Stored records:

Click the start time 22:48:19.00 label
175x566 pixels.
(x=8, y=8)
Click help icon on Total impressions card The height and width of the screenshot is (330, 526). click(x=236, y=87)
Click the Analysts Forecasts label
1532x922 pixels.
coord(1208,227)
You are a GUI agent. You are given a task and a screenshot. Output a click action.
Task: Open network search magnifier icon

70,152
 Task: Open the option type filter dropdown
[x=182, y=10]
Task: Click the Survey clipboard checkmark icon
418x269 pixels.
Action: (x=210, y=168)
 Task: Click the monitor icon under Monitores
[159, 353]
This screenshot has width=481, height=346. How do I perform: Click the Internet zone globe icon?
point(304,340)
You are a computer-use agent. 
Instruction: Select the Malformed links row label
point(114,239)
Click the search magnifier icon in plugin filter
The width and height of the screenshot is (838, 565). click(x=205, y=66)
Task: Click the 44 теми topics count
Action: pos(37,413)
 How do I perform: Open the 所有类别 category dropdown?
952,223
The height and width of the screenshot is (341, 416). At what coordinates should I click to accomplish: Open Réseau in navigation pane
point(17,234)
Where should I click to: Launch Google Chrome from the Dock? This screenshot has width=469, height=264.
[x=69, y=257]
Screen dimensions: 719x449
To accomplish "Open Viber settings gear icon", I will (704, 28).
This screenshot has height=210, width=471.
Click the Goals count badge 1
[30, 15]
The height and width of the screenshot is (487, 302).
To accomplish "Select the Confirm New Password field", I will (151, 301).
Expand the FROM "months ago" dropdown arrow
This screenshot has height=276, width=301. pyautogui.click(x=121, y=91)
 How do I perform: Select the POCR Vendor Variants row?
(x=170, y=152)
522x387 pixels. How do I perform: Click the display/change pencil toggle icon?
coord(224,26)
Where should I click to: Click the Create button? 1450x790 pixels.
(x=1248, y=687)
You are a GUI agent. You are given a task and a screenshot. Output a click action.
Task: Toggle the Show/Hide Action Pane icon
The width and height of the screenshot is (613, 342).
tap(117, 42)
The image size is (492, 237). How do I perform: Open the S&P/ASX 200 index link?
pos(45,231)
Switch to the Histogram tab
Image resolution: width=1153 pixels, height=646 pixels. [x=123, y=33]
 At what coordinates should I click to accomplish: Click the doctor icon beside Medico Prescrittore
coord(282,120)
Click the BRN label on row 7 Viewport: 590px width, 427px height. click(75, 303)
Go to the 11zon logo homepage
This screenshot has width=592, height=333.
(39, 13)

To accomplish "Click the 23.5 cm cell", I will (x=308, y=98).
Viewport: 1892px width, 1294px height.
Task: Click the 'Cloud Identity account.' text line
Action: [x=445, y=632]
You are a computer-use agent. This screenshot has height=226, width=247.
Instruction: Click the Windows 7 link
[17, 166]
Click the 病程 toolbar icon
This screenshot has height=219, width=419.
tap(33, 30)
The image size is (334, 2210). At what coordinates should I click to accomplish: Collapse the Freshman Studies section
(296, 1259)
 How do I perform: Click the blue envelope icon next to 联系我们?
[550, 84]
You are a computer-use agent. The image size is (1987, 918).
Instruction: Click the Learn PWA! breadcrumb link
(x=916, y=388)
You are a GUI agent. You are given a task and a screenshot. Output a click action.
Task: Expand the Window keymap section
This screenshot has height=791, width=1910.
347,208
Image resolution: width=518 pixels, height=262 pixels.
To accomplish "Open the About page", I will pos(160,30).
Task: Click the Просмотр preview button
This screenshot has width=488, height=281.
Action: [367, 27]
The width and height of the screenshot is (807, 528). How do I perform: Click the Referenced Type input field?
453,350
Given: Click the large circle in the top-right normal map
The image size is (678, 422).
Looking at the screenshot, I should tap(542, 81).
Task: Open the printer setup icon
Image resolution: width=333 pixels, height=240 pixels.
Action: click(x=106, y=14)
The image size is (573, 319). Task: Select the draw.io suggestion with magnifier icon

> **Try it**
A verbatim copy of every entry is required.

> **Output for this task**
Click the start time 22:48:19.00 label
175x566 pixels.
(x=8, y=8)
Click help icon on Total impressions card The height and width of the screenshot is (330, 526). click(x=236, y=87)
Click the Analysts Forecasts label
1532x922 pixels.
coord(1208,227)
You are a GUI agent. You are given a task and a screenshot. Output a click action.
Task: Open network search magnifier icon

70,152
 Task: Open the option type filter dropdown
[x=182, y=10]
Task: Click the Survey clipboard checkmark icon
418x269 pixels.
Action: (x=210, y=168)
 Task: Click the monitor icon under Monitores
[159, 353]
This screenshot has width=481, height=346. How do I perform: Click the Internet zone globe icon?
point(304,340)
You are a computer-use agent. 
Instruction: Select the Malformed links row label
point(114,239)
Click the search magnifier icon in plugin filter
The width and height of the screenshot is (838, 565). click(x=205, y=66)
Task: Click the 44 теми topics count
Action: pos(37,413)
 How do I perform: Open the 所有类别 category dropdown?
952,223
The height and width of the screenshot is (341, 416). At what coordinates should I click to accomplish: Open Réseau in navigation pane
point(17,234)
Where should I click to: Launch Google Chrome from the Dock? This screenshot has width=469, height=264.
[x=69, y=257]
Screen dimensions: 719x449
To accomplish "Open Viber settings gear icon", I will (704, 28).
This screenshot has height=210, width=471.
Click the Goals count badge 1
[30, 15]
The height and width of the screenshot is (487, 302).
To accomplish "Select the Confirm New Password field", I will (151, 301).
Expand the FROM "months ago" dropdown arrow
This screenshot has height=276, width=301. pyautogui.click(x=121, y=91)
 How do I perform: Select the POCR Vendor Variants row?
(x=170, y=152)
522x387 pixels. How do I perform: Click the display/change pencil toggle icon?
coord(224,26)
Where should I click to: Click the Create button? 1450x790 pixels.
(x=1248, y=687)
You are a GUI agent. You are given a task and a screenshot. Output a click action.
Task: Toggle the Show/Hide Action Pane icon
The width and height of the screenshot is (613, 342).
tap(117, 42)
The image size is (492, 237). How do I perform: Open the S&P/ASX 200 index link?
pos(45,231)
Switch to the Histogram tab
Image resolution: width=1153 pixels, height=646 pixels. [x=123, y=33]
 At what coordinates should I click to accomplish: Click the doctor icon beside Medico Prescrittore
coord(282,120)
Click the BRN label on row 7 Viewport: 590px width, 427px height. click(75, 303)
Go to the 11zon logo homepage
This screenshot has width=592, height=333.
(39, 13)

To accomplish "Click the 23.5 cm cell", I will (x=308, y=98).
Viewport: 1892px width, 1294px height.
Task: Click the 'Cloud Identity account.' text line
Action: [x=445, y=632]
You are a computer-use agent. This screenshot has height=226, width=247.
Instruction: Click the Windows 7 link
[17, 166]
Click the 病程 toolbar icon
This screenshot has height=219, width=419.
tap(33, 30)
The image size is (334, 2210). At what coordinates should I click to accomplish: Collapse the Freshman Studies section
(296, 1259)
 How do I perform: Click the blue envelope icon next to 联系我们?
[550, 84]
You are a computer-use agent. The image size is (1987, 918).
Instruction: Click the Learn PWA! breadcrumb link
(x=916, y=388)
You are a GUI agent. You are given a task and a screenshot. Output a click action.
Task: Expand the Window keymap section
This screenshot has height=791, width=1910.
347,208
Image resolution: width=518 pixels, height=262 pixels.
To accomplish "Open the About page", I will pos(160,30).
Task: Click the Просмотр preview button
This screenshot has width=488, height=281.
Action: [367, 27]
The width and height of the screenshot is (807, 528). How do I perform: Click the Referenced Type input field?
453,350
Given: Click the large circle in the top-right normal map
The image size is (678, 422).
Looking at the screenshot, I should tap(542, 81).
Task: Open the printer setup icon
Image resolution: width=333 pixels, height=240 pixels.
Action: click(x=106, y=14)
The image size is (573, 319). Task: Select the draw.io suggestion with magnifier icon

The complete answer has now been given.